On Thursday 13 April 2023, Professor Xingjun Ma, an associate professor from Fudan University in China, spoke at an online conference on artificial intelligence (AI) and large models, organised by the Confucius Institute at the University of Luxembourg.

The conference aimed to explore new models of AI and give an overview of its history as well as some insights into possibilities for its emerging intelligence. The central question was: “Are we close to Artificial General Intelligence?” About 40 people attended online.

Professor Xingjun Ma, whose main research areas are deep learning and computer vision, explained that nowadays AI is everywhere. It has been trained and deployed to help in different fields such as autonomous driving, fintech, biology and infrastructure, to name a few.

One of the first big breakthroughs concerning AI happened in 2015, when a neural network for image recognition (ResNet) achieved a reported human-level performance on large scale image recognition. This model scored 4.94% on a top-5 test error, compared to the 5.1% human performance.
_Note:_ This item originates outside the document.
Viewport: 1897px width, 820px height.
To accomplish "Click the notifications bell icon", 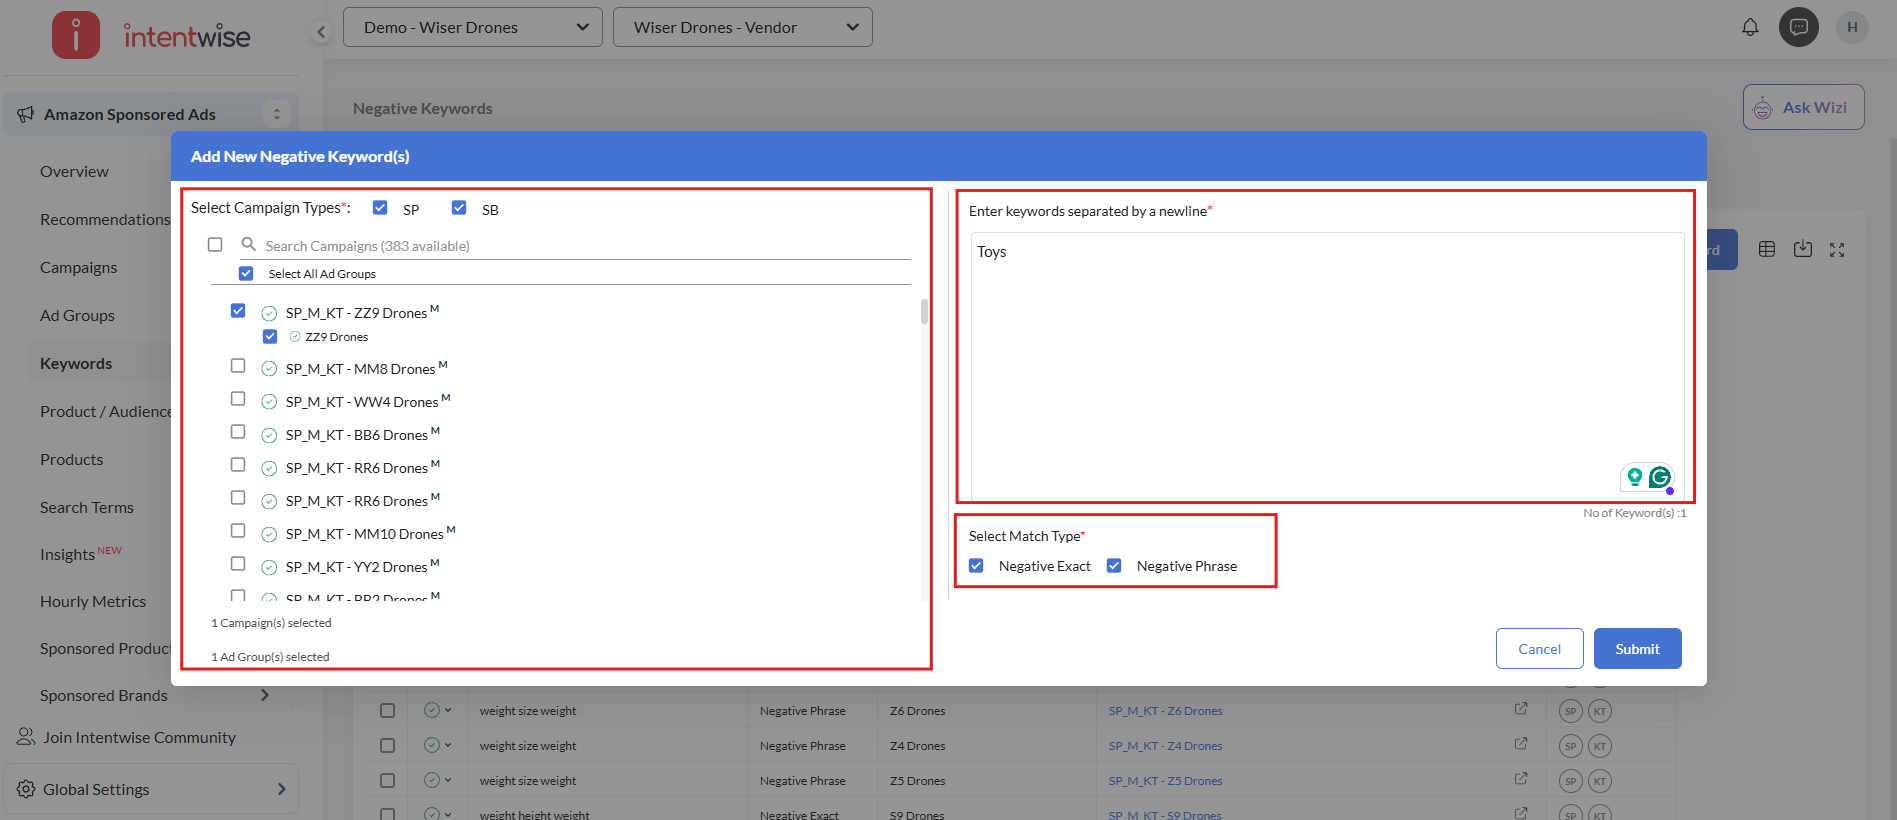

This technology allows for highly accurate million-scale face recognition. This makes lip-reading technology possible, leading to potential large-scale visual speech learning.

Another big breakthrough was the use of AI for strategic games, such as Go playing. It took three weeks to train the AlphaGo model and it was able to beat both European and World Go champions in best of five matches.

A third notable AI software programme was AlphaFold, a protein structure prediction database containing 200 million structures and almost one million species. Made by DeepMind, it has reportedly been used to predict structures of proteins of SARS-CoV-2, the causative agent of COVID-19.

Currently, we find ourselves in the era of Large Models, which started in 2022 when it became possible to train extremely large models on very large amounts of web data and generalise complex tasks such as language translation, question-answering, image recognition, etc.

AI technology started in the 1970s to 1980s with the so-called “Expert System”, when certain computer programmes were able to simulate a set of fixed rules to facilitate decision-making in specific domains. “Hand-crafted features” from the 1990s to 2010s enabled the training of machine learning on manually designed features. From 2012 until 2022, deep neural networks were first used to model and solve complex problems in areas such as image recognition, natural language processing and speech recognition.

In the past, computing was understood to be the sole task of a computer. General intelligence concerns multi-tasking, the capacity for polyvalence. Contemporary systems now have multiple uses. Language models, with ChatGPT as probably the “best” one out there, according to Professor Xingjun, can be used for translation, give accurate answers, de-bug code and be used for questions and answers pertaining to human life. ChatGPT is a compilation of web pages, web documents, roughly 300 billion words.

Professor Xingjun noted that some problems of large models are, for instance, the generation of fake images and pornographic images, data leakage and copyright violations. Artists in particular have filed lawsuits because their styles and images had been borrowed, and AI-generated content could be defined as “stolen”. Privacy leakage is also an issue, for one because large models are reportedly highly efficient at facial recognition. Moreover, there may be dangers of leaks of sensitive information due to language models potentially memorising names, phone numbers, emails or even social security numbers. Professor Xingjun warned that even talking to ChatGPT can be a risk for data leakage, because questions may provide information about one’s company, emotions, problems, location and more. Users need to learn to ask the right questions. Another problem with language models is the potential for factual errors: sometimes they may produce a mix of actual information and misinformation.

Professor Xingjun’s perspective was that AI systems, while highly capable of solving problems, are still only databases. “They compare data, compress it and prompt it out,” he explained. The bigger the models, the more accurate the output information, but these large models do not have intelligence. More experiments are necessary to prove his perspective, but he admitted that sometimes when a question is answered “very cleverly”, he does consider the opposite opinion.

Humans, too, compile and compress information into easy conclusions (likes and dislikes, etc.) and carefully compute which words to use one after the other to best express their meaning and perhaps provoke admiration or understanding in their interlocutor. “We try to find logic behind everything, even where there is none,” he noted. He expressed the belief that, in some ways, humans are like large language models, and added that “we are not far from bigger findings, hopefully they can help us understand the human brain.